The air is thick in the newsroom as everyone from Fleisch down to the rookie news assistants realizes that what I've been reporting runs deeper than a "common" turf war. Even as an incomplete shape, they know something's there.

I skip the Shangri La for once and stop by Azouzou, my favorite for Greek-influenced African dishes. I can't understand a word he says, but this joint has made me a huge fan of Berber Hezexi, a North African pop artist whose festive violin play is to his fans what Jimi Hendrix's guitar magic was to rock 'n roll diehards.

Halfway through Hezexi's hit Lawik Were Leman, I pause mid-bite. This is pleasant. I feel pleasant. No social pressures. No work-related fires to put out. It is fun to dine alone and take my time.

Of course, just thinking all of that probably jinxed me.

But, eight-thirty P.M. and all remains quiet.

Nine-fifteen, no disturbance in the force.

Nine-thirty, I've made it home, kicked off my shoes and stretched out on my couch in time for a rerun of a classic Law & Order.

Just as I begin to lecture Lucius about how I'm surprised that the killer almost got away with it, bzzzzz. Bzzz-bzzz. Bzzzzz. That familiar long-short-short-long vibrating pattern of my iPhone that isn't really living up to the terms of "Do Not Disturb" mode.

"Hate to bother you at home, bro. Nah, I'm lyin'. If I have to be out here, so do you! But you may want to meet me if you can. Ya hear? They hit another kid!

Fifteen minutes later, I'm on North Avenue, heading west in my Jeep. It's after hours. I don't need the paperwork hassle of signing out my usual company car. In "normal" traffic, getting to Allah would take me twenty minutes, max. But I get hung up by gawkers outside an emergency scene, surrounded by flashing lights and yellow tape.

The size of the crowd suggests it's something bad. I'm guessing the presence of multiple fire engines and one ladder truck means a house fire with fatalities. But I can't stop. If it's news, the paper will send out Jesse Francia, the night cops reporter. He may be the one person on staff who knows the streets and the streets know him! — as well as or better than me.
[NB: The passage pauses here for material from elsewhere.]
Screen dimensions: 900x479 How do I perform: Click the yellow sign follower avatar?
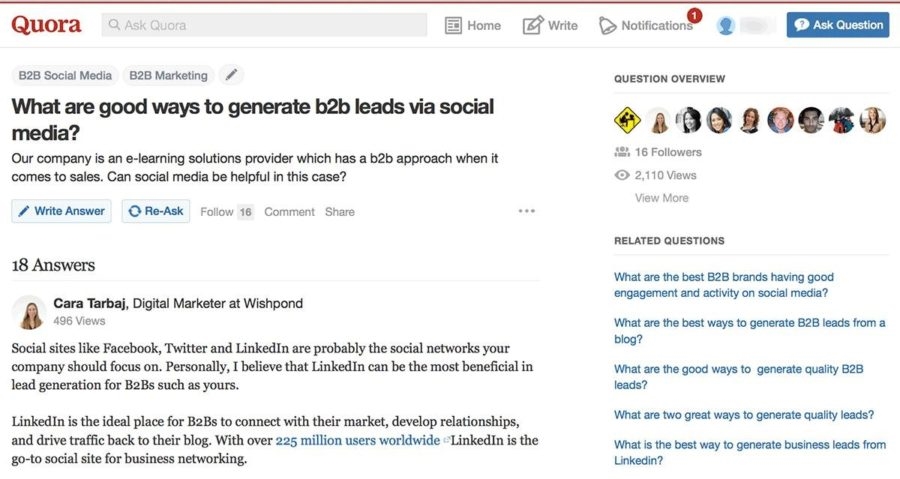coord(627,120)
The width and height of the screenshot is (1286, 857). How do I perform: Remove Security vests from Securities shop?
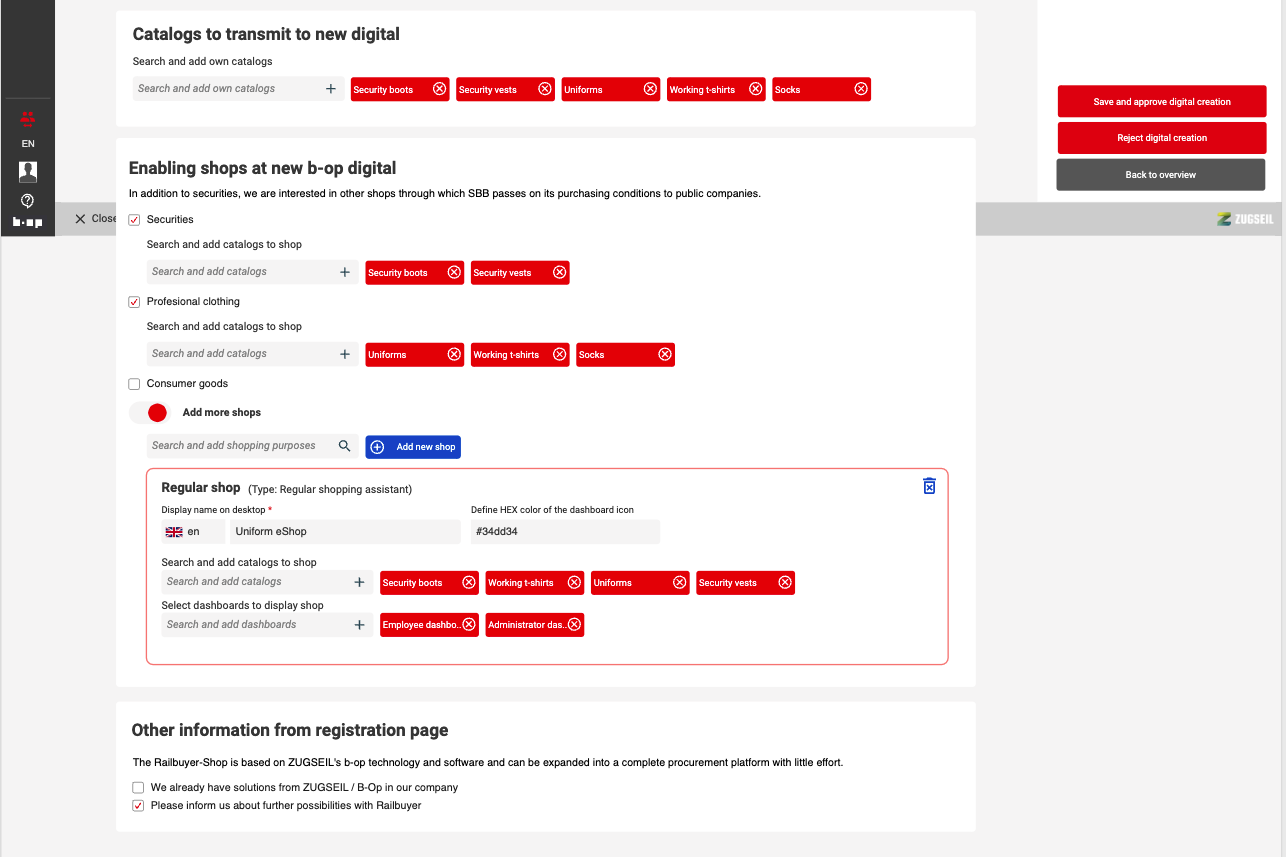[x=560, y=272]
I rush into Jackson Park Hospital & Medical Center like a frantic relative looking for answers. Hopefully, the act will get me past security and the triage desk, since cell phone reception is atrocious in this place.

It works, to a degree. But I'm confronted by a nurse so petite she might well have justifiably called herself a little person. Little or not, she checked me like a rampaging hockey player, insisting she hadn't seen me earlier in the evening and demanding to know who my sick relative was that I needed to "lurk" around the ER.

I resent that. Creepy guys lurk. I am sneaking.

Thankfully, Allah rescues me before Nurse Ratched drop-kicks me back to the parking lot.

"Way to be discreet," he smirks, before jerking his head, indicating to follow.

I catch up quickly and match his pace.

"Y'all find Jimmy Hoffa or something?"

"What?!?!"

"I'm just trying to figure out the cloak and dagger stuff. I was halfway through a really good Law & Order episode."

Allah shakes his head and smirks again. "Just like real life, huh?"

I ignore him and we turn a corner, nearly bumping into a uniformed patrol officer.

"Sir, he's awake," she says, and my friend breaks into a trot.

"That's one reason for the cloak and dagger, as you put it," he calls over his shoulder. "The latest vic? He survived and pretty cleverly too. You're not gonna believe it!"

This alone is news enough, especially if the victim saw something that might identify his assailants and a motive. But there's more?

"What's the other reason," I ask. "For the spy works, I mean."

Allah slows his pace and puts on his somber face, smoothing his shirt, straightening his tie, even licking his fingertips and running them through his beard.

He turns and whispers to me, "Bigfoot is real! Pretty sure you just missed him."